• Collected data:
####################

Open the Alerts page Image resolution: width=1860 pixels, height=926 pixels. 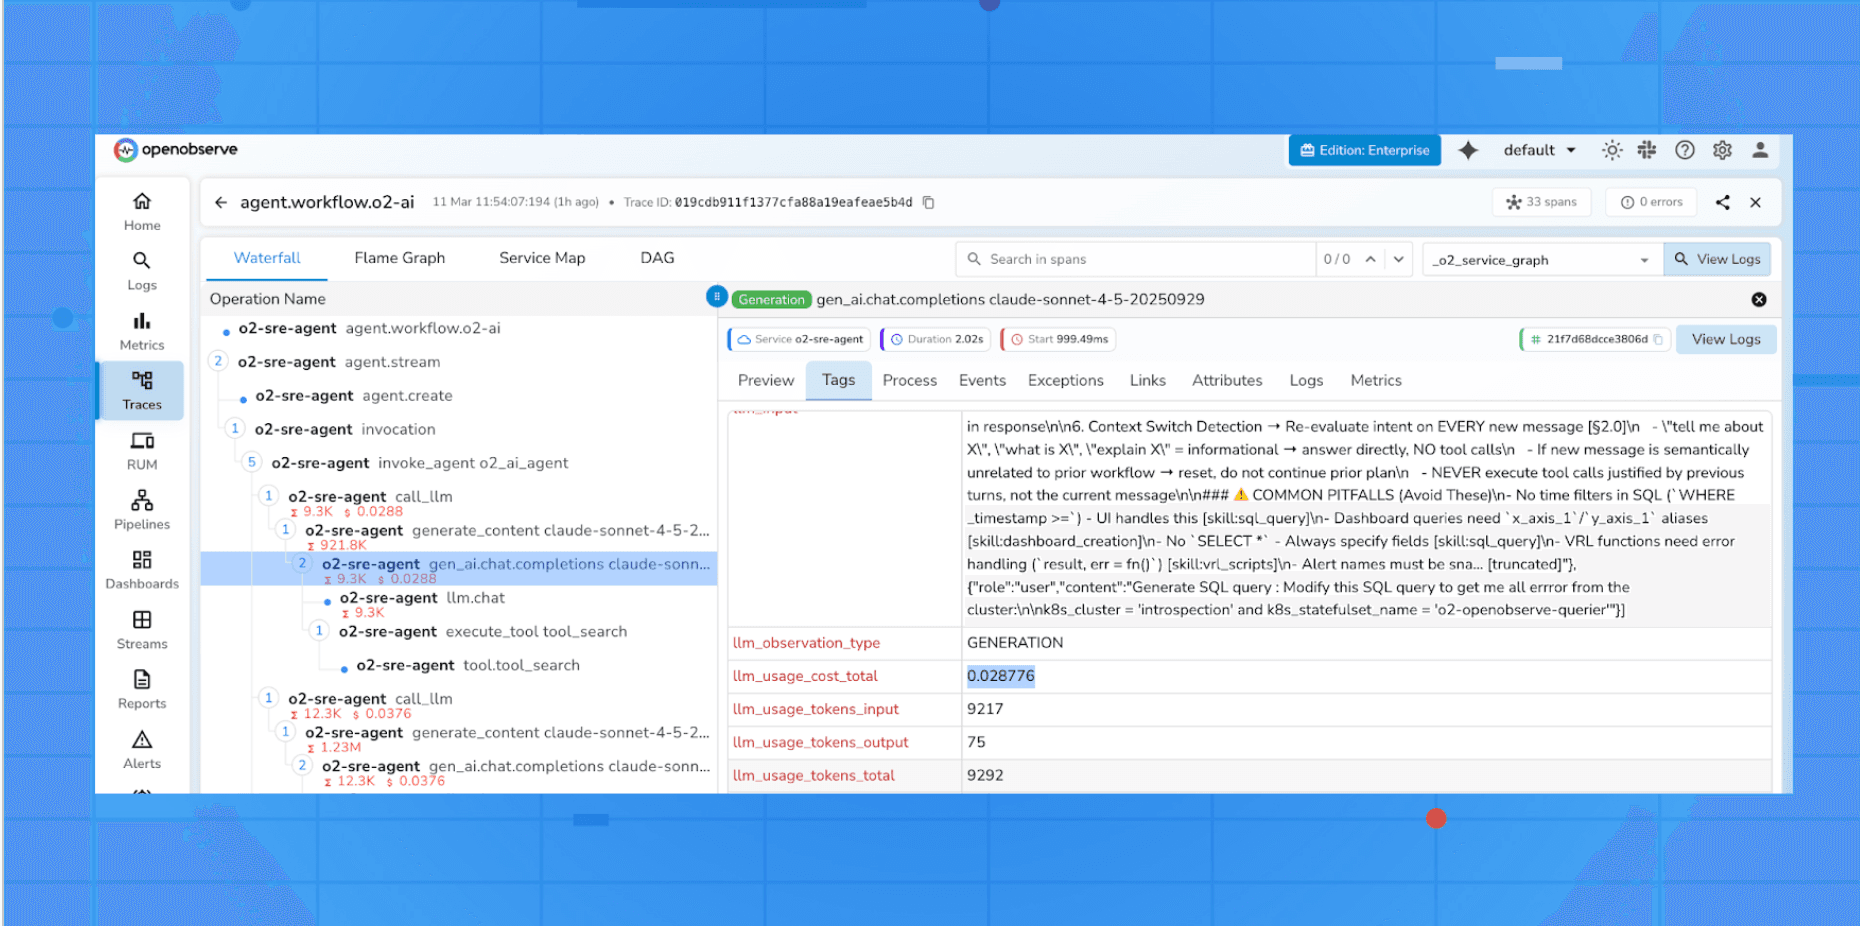coord(141,748)
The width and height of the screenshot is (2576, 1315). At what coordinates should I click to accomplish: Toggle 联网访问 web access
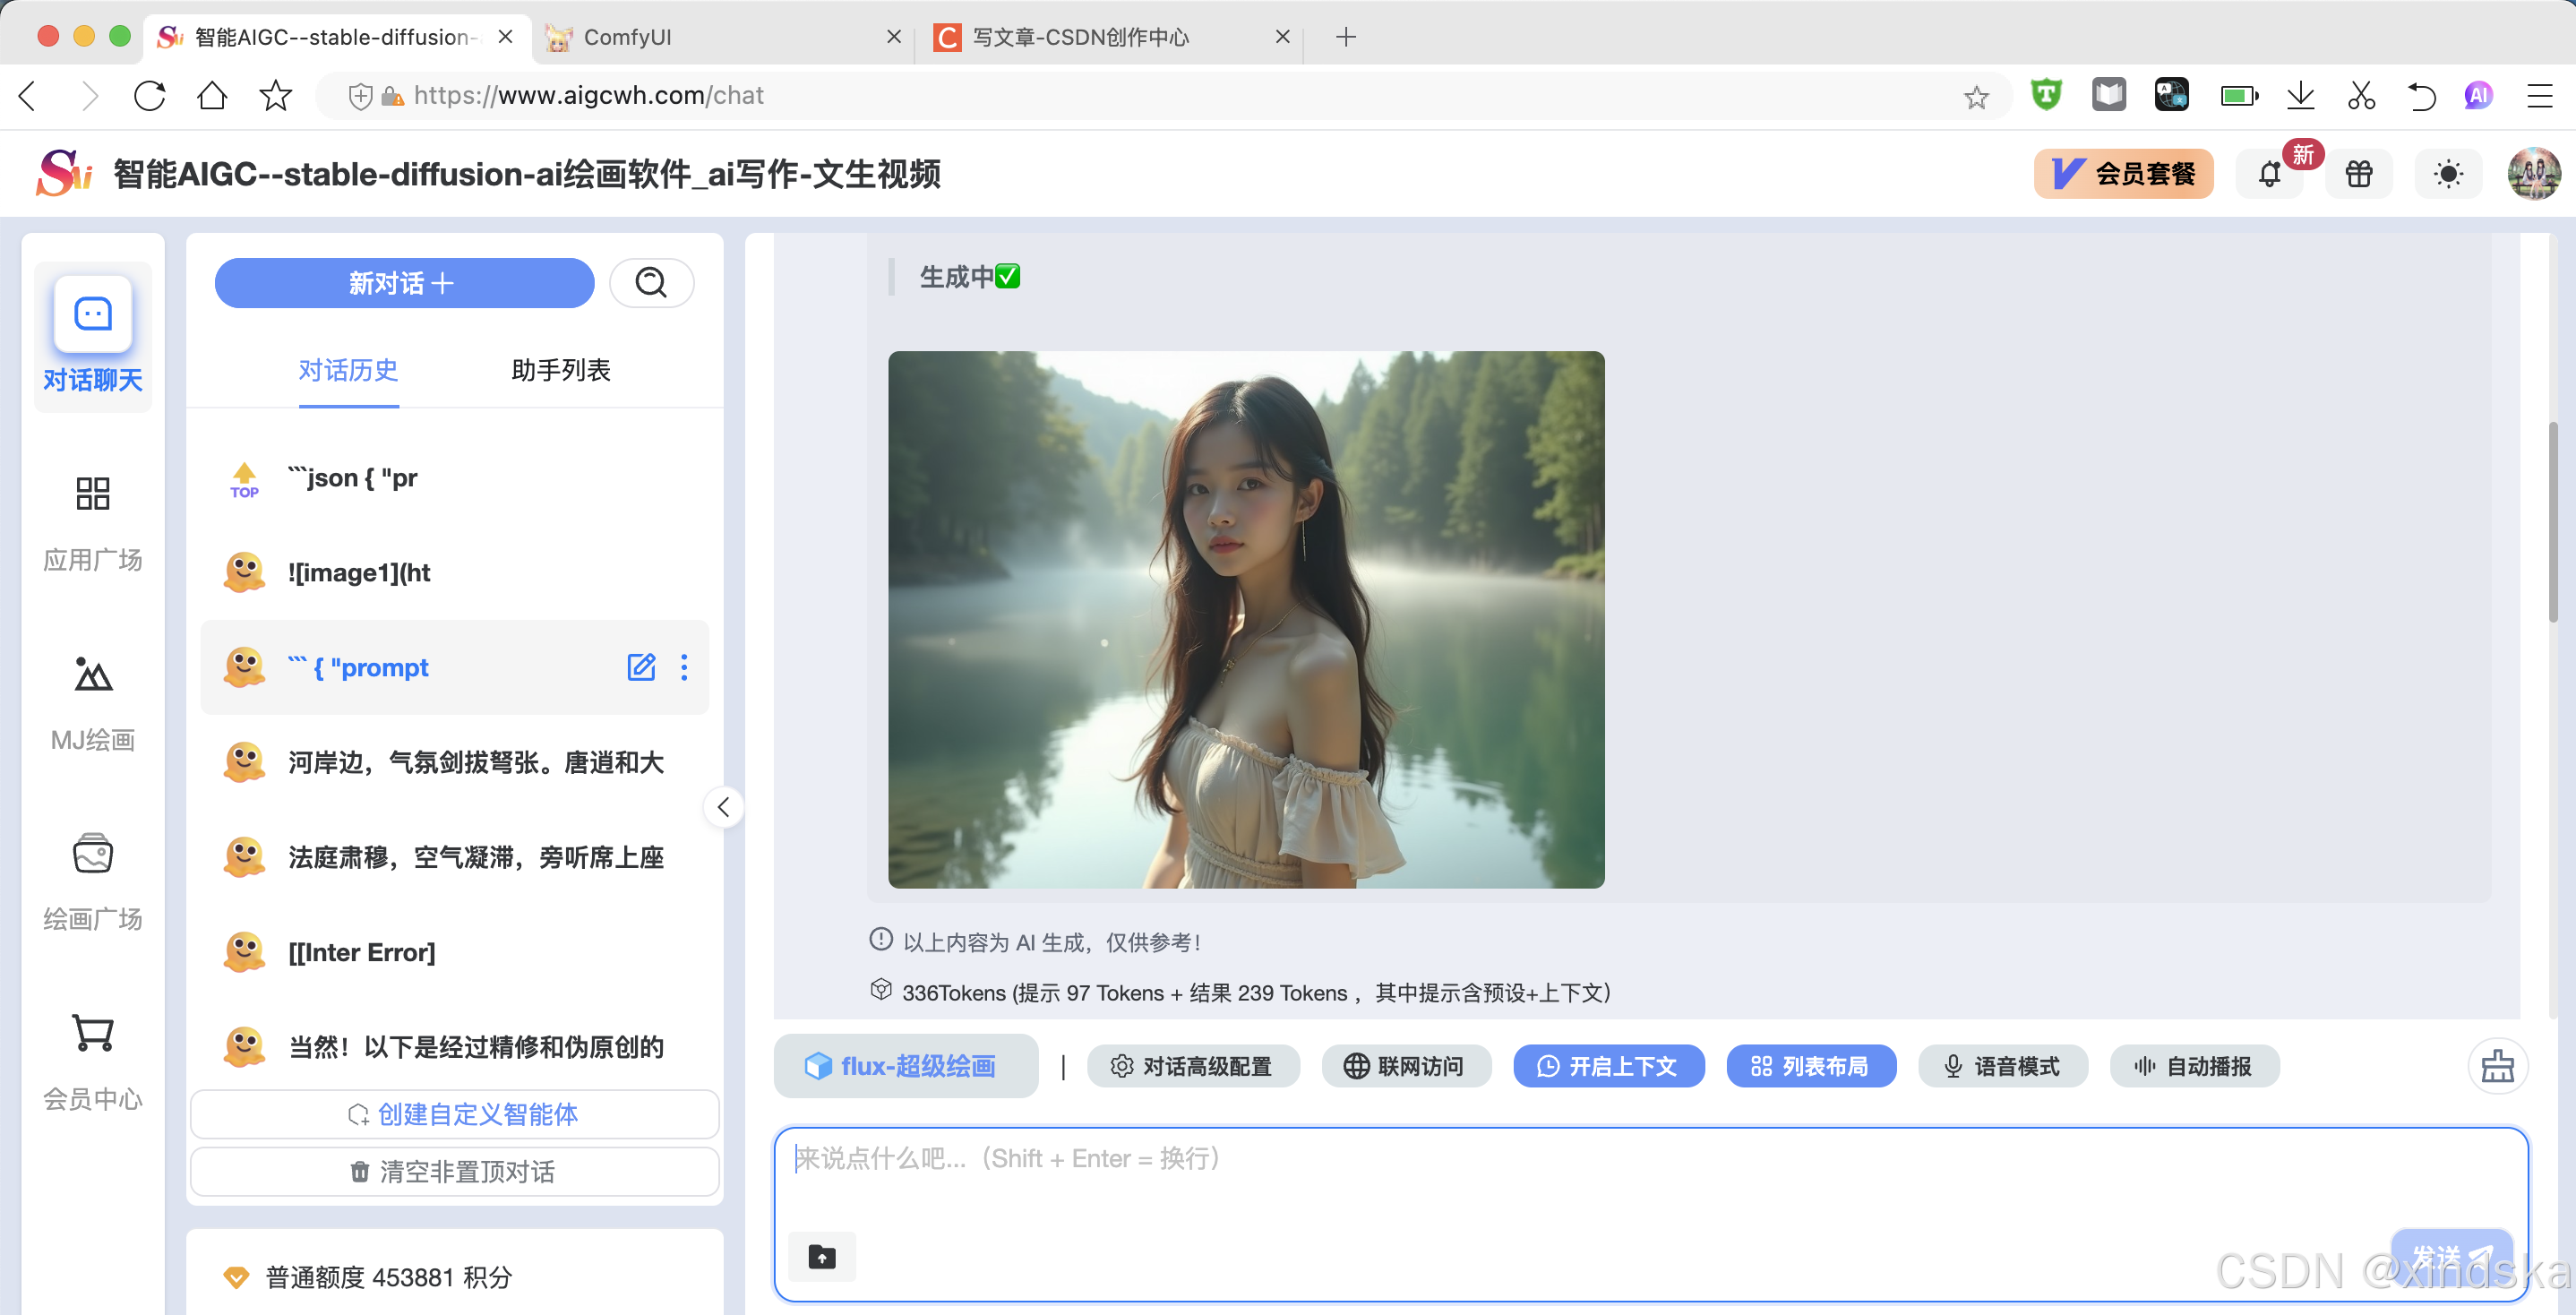coord(1405,1066)
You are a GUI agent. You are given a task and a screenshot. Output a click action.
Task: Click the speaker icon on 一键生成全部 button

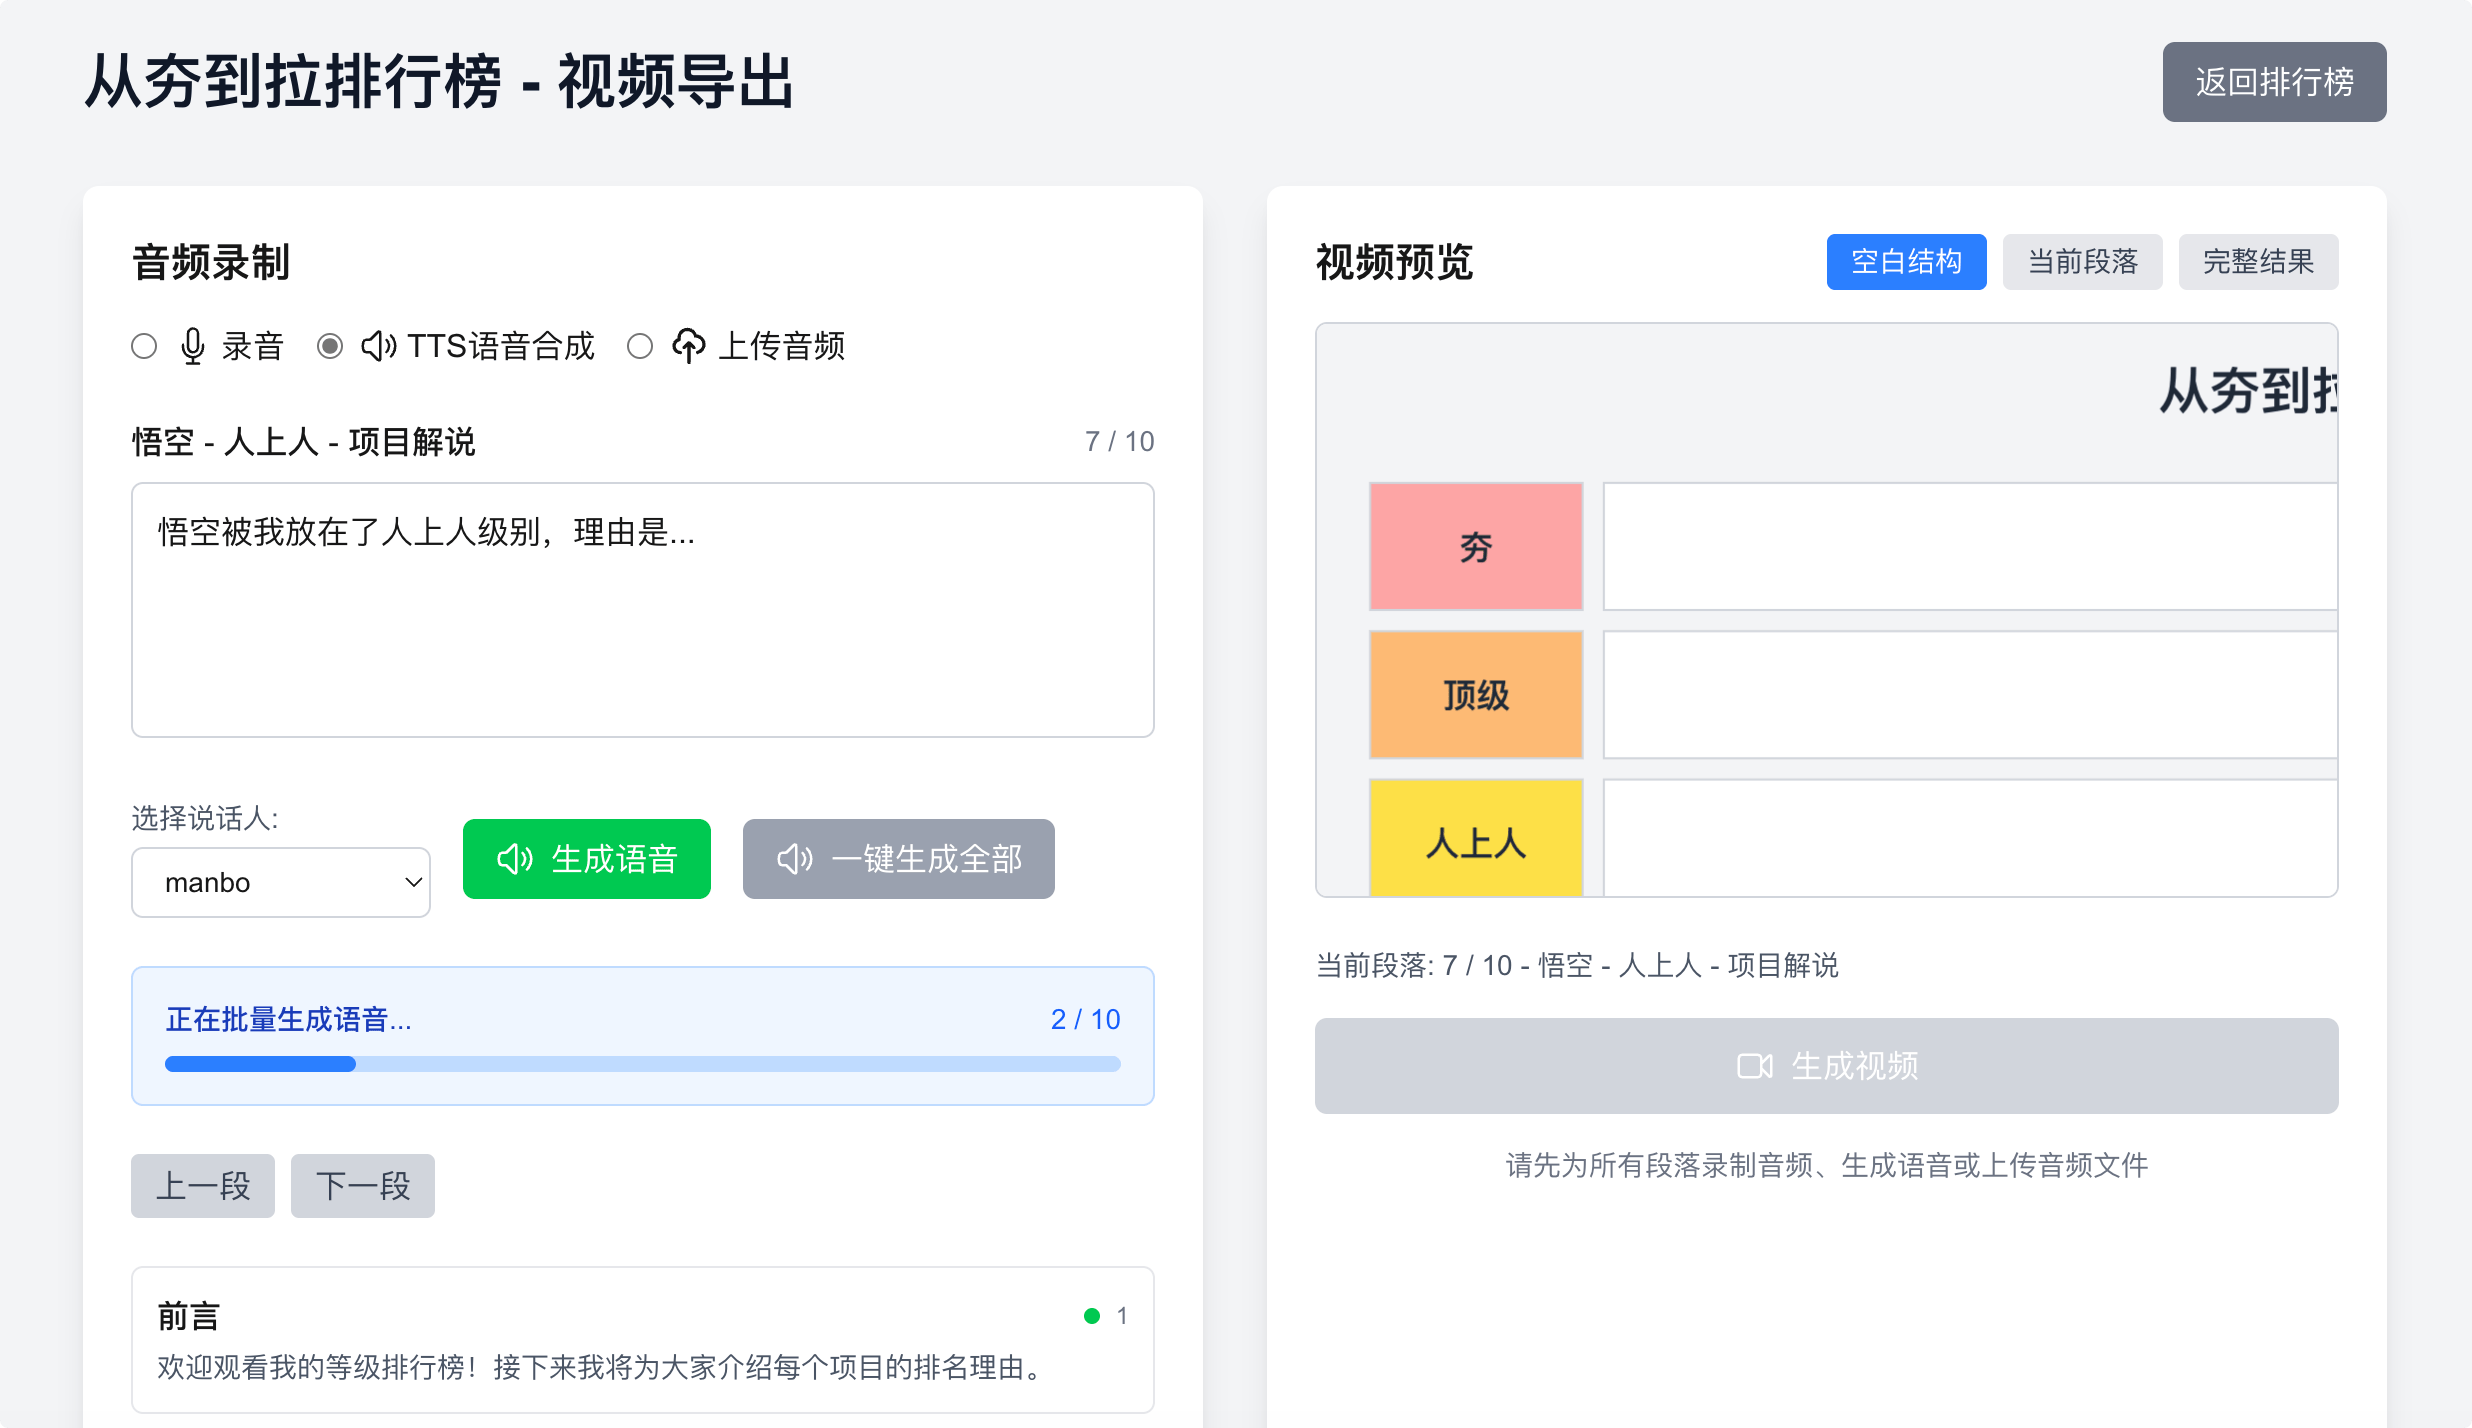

####################

• Problem to work on: Please transcribe exactly the lines from the one containing "The width and" through the last line of the records above, both included, and leave out every picture.

• Response for this exercise:
The width and height of the screenshot is (2576, 1315). At what coordinates should I click to accomplish: Toggle 联网访问 web access
coord(1405,1066)
You are a GUI agent. You are given a task and a screenshot. Output a click action.
Task: Click the speaker icon on 一键生成全部 button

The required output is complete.